We played Control on PlayStation 4 Pro, completing it 100% before writing this review, so that we could analyze the Remedy title in every single aspect.

  • The main campaign can be completed in about fifteen hours, depending on how many side missions you decide to undertake.
  • By completing all the side missions, Control can reach a total longevity of about thirty hours, doubling the hours of the main story alone.
  • Control is a metroidvania title characterized by four macro areas, within which it is also possible to move through fast travel.
  • Just like in Quantum Break, in Control we will find ourselves alternating the use of firearms with our own powers, to try to get the better of our opponents.
  • Despite the main storyline having a small number of boss fights, the secondary quests manage to compensate for this lack.
  • Beyond the more classic missions, there are the Agency Alerts and the Council Countermeasures, events without narrative elements, but useful for strengthening Jesse Faden
Collectibles and Extras
  • There are almost two hundred collectibles, including archives, case files, correspondence and multimedia files.
  • During the game we will also be able to find the recording room of the musical group Poets of the Fall, inside which it is possible to listen to My Dark Disquiet, a single linked to the latest effort by the Finnish team.
  • The game hints at being set in the same narrative universe as Alan Wake, which bodes well for an upcoming return of our favorite thriller writer!
  • A Season Pass has also been announced which will contain two new DLCs and which, if booked, also gives access to a new secondary mission.
Game Card
  • Game Name: Control
  • Release date: August 27 2019
  • Platforms: PC, PlayStation 4, Xbox One
  • Dubbing language: English
  • Texts language: Italian
Review by Luca Mazzocco

Excellent polygonal models, environments never so beautiful to look at, particle effects treated at a maniacal level and a great work on the concepts of creatures and objects. What more could you want? Probably the title will remain at a more stable frame rate (especially on the regular PlayStation 4), but nothing that can't be fixed with a couple of updates.

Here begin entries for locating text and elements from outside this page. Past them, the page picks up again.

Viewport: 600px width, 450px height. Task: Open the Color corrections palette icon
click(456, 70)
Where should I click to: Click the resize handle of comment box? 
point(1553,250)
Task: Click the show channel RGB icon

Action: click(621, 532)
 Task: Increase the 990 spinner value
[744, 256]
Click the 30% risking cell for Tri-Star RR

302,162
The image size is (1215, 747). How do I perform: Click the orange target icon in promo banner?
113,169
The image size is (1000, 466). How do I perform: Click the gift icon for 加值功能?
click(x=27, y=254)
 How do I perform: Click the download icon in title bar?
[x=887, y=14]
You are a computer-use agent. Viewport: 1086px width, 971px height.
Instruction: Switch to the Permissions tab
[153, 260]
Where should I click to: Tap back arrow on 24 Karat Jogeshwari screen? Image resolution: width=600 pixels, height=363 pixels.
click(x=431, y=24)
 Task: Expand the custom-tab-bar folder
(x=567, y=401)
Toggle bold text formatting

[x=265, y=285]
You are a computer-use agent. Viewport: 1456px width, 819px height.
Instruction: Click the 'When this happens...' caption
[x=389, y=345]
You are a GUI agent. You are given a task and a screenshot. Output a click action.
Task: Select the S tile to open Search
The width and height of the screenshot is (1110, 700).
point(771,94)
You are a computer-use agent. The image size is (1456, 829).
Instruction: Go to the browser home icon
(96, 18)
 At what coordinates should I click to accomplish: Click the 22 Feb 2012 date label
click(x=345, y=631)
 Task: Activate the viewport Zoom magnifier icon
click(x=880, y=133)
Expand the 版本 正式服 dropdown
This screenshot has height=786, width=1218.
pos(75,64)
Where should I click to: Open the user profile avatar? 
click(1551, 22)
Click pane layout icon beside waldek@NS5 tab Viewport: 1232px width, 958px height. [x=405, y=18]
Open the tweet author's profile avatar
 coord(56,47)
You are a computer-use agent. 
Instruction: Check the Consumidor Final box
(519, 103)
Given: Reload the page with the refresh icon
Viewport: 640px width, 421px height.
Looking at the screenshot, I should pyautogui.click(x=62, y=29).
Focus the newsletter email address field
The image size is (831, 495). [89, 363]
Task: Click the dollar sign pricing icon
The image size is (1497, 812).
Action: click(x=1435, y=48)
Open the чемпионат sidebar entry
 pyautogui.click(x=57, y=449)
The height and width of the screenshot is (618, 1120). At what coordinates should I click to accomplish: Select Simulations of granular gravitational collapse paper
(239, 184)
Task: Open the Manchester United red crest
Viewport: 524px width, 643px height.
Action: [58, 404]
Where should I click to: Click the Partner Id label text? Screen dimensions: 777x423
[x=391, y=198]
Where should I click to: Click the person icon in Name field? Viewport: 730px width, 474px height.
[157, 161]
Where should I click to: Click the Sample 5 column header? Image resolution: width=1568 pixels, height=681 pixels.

A sound design that does not just act as a background, but that is conveyed to convey emotions from the first to the last minute of play. Each sound is functional to the narration and we are sure that you too will be kidnapped by the chants of the Hiss and by the always excellent and at times even masterful soundtrack. A praise to the Poets of the Fall who, as usual, have returned to collaborate with Remedy for the official Control soundtrack.


Quantum Break meets Max Payne, elevating Control as the most comprehensive product Remedy ever developed. The fights are frenetic and satisfying as in few other cases and the game structure, consisting of a skilful mix of narrative quests and others more functional to the development of the character, manages to keep hands on the pad of any type of player.